In this paper, we presented FGDNet, a frequency-guided multi-scale dehazing network that augments a gated U-Net backbone with three complementary components: (1) an FFT-based encoder branch that explicitly decomposes intermediate features into low- and high-frequency sub-bands; (2) a lightweight cross-domain spatial–spectral gating module that enables bidirectional channel/spatial attention between the two bands; and (3) an FFT amplitude loss that constrains the spectral statistics of restored images.

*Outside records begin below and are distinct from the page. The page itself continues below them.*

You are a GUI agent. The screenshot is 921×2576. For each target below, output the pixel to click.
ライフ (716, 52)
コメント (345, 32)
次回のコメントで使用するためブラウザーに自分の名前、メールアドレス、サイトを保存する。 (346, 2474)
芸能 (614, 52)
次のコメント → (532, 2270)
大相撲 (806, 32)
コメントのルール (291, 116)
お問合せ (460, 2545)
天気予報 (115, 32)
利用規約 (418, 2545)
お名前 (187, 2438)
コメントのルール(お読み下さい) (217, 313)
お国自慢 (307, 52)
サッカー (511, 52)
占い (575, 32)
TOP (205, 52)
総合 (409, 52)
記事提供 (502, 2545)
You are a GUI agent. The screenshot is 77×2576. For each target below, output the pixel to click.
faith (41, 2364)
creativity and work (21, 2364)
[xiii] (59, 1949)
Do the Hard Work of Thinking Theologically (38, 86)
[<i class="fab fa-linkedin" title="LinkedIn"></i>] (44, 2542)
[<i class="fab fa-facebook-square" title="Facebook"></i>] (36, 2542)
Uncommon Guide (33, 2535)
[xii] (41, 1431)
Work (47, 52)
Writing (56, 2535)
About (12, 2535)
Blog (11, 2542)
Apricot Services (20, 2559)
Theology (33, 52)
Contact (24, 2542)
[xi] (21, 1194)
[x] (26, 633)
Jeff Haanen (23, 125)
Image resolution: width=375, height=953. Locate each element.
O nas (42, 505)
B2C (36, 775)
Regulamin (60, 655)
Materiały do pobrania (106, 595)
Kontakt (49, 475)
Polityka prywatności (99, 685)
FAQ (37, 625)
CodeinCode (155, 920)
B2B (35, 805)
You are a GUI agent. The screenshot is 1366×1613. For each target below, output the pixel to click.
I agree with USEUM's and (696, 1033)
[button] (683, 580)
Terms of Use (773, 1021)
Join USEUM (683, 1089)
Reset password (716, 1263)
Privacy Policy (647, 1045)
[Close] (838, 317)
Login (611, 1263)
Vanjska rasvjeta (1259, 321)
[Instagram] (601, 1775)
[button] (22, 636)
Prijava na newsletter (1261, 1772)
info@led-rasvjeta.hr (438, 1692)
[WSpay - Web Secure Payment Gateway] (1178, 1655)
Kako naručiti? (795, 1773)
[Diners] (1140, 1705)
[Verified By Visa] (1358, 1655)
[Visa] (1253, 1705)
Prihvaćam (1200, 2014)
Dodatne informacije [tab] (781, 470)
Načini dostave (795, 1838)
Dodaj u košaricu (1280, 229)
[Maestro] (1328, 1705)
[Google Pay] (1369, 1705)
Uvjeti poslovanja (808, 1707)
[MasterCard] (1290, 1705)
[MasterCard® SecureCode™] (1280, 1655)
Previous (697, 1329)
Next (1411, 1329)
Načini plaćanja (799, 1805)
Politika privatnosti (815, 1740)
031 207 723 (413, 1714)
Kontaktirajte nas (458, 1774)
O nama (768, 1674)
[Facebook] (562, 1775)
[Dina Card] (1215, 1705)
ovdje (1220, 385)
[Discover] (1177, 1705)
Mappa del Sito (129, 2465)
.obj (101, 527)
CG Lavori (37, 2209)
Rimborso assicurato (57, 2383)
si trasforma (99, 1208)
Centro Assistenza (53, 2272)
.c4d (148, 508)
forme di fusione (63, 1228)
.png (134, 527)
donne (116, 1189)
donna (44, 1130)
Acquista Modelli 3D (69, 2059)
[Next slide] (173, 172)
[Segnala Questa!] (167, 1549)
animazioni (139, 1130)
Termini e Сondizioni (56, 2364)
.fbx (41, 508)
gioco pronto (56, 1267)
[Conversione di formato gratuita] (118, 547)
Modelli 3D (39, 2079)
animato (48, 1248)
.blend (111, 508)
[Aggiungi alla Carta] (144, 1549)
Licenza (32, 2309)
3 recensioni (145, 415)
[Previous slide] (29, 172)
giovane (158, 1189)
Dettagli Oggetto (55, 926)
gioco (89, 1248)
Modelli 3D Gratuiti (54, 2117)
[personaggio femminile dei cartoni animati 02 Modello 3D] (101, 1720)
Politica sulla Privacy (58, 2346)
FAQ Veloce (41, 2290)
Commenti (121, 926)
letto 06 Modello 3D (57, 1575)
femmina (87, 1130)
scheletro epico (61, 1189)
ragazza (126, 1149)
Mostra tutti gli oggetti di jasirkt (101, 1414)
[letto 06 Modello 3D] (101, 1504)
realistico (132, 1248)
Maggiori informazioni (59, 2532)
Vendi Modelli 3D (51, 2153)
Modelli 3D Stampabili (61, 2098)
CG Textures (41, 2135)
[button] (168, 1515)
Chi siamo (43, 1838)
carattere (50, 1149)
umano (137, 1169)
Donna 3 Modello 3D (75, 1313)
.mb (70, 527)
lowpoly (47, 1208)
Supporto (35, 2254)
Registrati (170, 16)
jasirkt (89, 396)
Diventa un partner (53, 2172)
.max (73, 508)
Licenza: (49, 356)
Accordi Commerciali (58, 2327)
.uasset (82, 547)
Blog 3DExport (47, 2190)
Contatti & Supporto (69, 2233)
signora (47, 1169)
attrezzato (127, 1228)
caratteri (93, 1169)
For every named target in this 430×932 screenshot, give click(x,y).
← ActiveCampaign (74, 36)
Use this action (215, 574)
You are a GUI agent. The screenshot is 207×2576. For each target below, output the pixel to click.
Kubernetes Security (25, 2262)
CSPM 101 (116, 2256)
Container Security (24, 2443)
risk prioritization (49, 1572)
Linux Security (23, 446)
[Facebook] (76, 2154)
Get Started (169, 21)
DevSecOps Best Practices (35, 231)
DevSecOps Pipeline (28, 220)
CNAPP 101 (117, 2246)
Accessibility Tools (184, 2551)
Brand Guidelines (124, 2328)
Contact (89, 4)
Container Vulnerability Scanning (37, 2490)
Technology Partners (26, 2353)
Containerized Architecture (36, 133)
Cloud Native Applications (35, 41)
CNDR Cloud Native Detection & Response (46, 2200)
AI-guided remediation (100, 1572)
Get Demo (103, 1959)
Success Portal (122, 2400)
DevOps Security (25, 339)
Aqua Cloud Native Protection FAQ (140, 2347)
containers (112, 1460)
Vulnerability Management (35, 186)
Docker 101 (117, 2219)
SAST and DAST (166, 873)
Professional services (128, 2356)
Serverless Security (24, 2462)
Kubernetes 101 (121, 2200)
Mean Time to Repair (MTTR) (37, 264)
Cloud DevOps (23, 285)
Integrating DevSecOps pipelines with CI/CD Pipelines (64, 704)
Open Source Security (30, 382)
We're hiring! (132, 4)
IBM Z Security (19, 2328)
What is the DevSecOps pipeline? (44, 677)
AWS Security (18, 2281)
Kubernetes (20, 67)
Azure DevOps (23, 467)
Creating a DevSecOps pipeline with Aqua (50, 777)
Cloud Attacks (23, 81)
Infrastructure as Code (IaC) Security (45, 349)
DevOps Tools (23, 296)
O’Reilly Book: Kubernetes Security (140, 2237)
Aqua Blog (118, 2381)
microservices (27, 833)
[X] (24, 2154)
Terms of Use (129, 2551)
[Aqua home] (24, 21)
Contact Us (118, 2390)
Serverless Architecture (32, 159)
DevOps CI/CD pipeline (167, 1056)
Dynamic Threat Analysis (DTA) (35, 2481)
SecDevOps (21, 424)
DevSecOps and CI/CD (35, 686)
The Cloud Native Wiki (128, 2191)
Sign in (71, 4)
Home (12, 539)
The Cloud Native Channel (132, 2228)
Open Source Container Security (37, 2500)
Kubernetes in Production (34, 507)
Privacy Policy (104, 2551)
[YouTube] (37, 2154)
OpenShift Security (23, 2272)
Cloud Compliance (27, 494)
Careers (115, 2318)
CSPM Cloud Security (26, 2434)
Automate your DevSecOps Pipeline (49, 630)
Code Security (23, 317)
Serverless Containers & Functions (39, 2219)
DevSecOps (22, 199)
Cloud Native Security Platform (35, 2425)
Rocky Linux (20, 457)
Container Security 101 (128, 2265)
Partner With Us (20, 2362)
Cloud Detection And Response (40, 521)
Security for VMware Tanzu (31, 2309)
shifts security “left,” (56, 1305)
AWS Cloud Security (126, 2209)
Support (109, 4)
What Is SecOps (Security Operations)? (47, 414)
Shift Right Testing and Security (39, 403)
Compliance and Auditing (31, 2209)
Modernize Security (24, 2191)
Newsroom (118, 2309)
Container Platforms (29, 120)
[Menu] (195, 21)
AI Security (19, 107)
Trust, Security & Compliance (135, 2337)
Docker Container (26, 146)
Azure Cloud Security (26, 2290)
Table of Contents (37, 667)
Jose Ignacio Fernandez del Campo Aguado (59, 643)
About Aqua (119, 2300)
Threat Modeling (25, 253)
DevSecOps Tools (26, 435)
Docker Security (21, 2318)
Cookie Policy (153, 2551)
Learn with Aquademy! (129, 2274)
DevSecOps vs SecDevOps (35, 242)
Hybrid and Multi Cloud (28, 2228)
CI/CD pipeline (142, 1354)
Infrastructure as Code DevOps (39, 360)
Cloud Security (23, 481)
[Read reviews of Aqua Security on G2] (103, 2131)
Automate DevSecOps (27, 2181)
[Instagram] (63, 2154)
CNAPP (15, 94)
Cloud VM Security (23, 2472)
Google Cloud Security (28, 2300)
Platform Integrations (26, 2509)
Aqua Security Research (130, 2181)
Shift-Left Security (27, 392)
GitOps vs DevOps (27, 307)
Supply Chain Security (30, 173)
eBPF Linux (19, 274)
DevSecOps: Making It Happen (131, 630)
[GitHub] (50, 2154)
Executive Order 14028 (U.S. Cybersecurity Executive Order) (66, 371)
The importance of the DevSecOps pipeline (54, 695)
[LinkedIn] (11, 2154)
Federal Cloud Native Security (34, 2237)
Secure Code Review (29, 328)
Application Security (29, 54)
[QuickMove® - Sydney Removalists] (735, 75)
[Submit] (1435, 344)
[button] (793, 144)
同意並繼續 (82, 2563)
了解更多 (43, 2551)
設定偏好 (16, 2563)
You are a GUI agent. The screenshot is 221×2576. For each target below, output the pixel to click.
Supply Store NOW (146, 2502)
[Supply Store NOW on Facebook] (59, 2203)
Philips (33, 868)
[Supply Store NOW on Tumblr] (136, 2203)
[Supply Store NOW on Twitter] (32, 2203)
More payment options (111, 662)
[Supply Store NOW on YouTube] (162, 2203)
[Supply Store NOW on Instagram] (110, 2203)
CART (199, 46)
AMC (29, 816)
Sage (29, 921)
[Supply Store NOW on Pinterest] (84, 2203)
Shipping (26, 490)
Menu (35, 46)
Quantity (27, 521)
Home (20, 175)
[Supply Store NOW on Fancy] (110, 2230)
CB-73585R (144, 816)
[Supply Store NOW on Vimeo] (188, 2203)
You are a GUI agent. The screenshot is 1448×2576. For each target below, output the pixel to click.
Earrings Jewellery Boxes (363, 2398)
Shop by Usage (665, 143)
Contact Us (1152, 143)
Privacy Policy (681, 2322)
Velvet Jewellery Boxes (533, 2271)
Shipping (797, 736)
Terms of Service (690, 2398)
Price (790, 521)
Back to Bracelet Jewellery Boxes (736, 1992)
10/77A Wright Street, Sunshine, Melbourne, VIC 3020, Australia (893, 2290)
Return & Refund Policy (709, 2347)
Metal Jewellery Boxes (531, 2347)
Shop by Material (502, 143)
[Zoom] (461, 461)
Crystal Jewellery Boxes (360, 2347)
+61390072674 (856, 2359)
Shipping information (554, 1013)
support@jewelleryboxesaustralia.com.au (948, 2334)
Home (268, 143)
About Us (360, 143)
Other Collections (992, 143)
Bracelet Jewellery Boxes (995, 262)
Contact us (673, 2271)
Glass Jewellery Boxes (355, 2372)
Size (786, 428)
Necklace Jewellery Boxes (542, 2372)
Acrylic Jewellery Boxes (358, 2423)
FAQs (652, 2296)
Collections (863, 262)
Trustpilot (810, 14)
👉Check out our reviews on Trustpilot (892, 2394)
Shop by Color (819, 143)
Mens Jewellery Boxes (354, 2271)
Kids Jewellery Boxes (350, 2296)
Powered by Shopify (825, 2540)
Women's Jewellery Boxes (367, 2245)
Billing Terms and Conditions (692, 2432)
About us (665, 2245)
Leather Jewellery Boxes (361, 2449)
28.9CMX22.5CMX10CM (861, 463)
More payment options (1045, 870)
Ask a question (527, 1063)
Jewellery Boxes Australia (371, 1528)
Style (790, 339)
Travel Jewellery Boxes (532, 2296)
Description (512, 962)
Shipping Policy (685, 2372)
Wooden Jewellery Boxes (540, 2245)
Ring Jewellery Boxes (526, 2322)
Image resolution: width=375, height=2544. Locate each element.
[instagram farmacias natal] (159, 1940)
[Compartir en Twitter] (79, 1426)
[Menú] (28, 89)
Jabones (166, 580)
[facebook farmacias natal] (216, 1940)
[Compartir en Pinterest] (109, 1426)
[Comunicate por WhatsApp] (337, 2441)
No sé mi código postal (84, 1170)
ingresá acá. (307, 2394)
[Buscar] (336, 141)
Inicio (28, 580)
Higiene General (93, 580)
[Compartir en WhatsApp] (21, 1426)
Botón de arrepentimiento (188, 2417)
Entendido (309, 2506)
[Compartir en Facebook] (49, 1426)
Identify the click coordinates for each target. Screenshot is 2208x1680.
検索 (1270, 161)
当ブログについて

Quantitatively, FGDNet obtains 33.3 dB PSNR/0.983 SSIM on RESIDE-ITS and 35.1 dB PSNR/0.988 SSIM on RESIDE-OTS, corresponding to absolute gains of 0.5 dB/0.002 and 0.4 dB/0.002 over the strongest representative baseline. On the more challenging cross-domain protocols, FGDNet reaches 19.1 dB PSNR/0.786 SSIM on OTS→O-HAZE and 15.8 dB PSNR/0.648 SSIM on OTS→NH-HAZE, outperforming FFA-Net by 0.8 dB/0.020 and 1.0 dB/0.010, respectively, with the largest absolute gains observed on the real-haze benchmarks. Ablation studies confirm a clear hierarchy of contributions: removing the FFT branch causes a 3.9 dB PSNR drop on ITS (33.3→29.4 dB), whereas removing the cross-domain gating module causes only a 0.4 dB drop (33.3→32.9 dB)—both gaps are several times larger than the seed-level sample standard deviations reported in Table 3, indicating that the spectral decomposition carries the dominant share of the gain while the gating module stabilizes and refines it. The FFT amplitude loss contributes an additional 0.3 dB PSNR on top of the FFT branch, and performance is robust within ρ ∈ [0.15, 0.25], where PSNR stays within 0.3 dB of the optimum. The spectral branch and gating module together add only ~0.25 M parameters and ~2.8 G FLOPS on top of the gUNet backbone for a 256 × 256 input; in absolute terms FGDNet uses 1.35 M parameters, 9.8 G FLOPS and 15 ms per image on a single RTX 3090, corresponding to roughly 30% of the parameters and 3.4% of the FLOPS of FFA-Net, supporting the claim that the design is both effective and compact. Furthermore, a few-shot fine-tuning experiment shows that only 2 k iterations on 35 O-HAZE pairs raise PSNR/SSIM from 19.10/0.786 to 21.60/0.827 (+2.5 dB/+0.041 SSIM), indicating that a large portion of the synthetic-to-real gap originates from distribution mismatch rather than from a fundamental capacity limit of the model.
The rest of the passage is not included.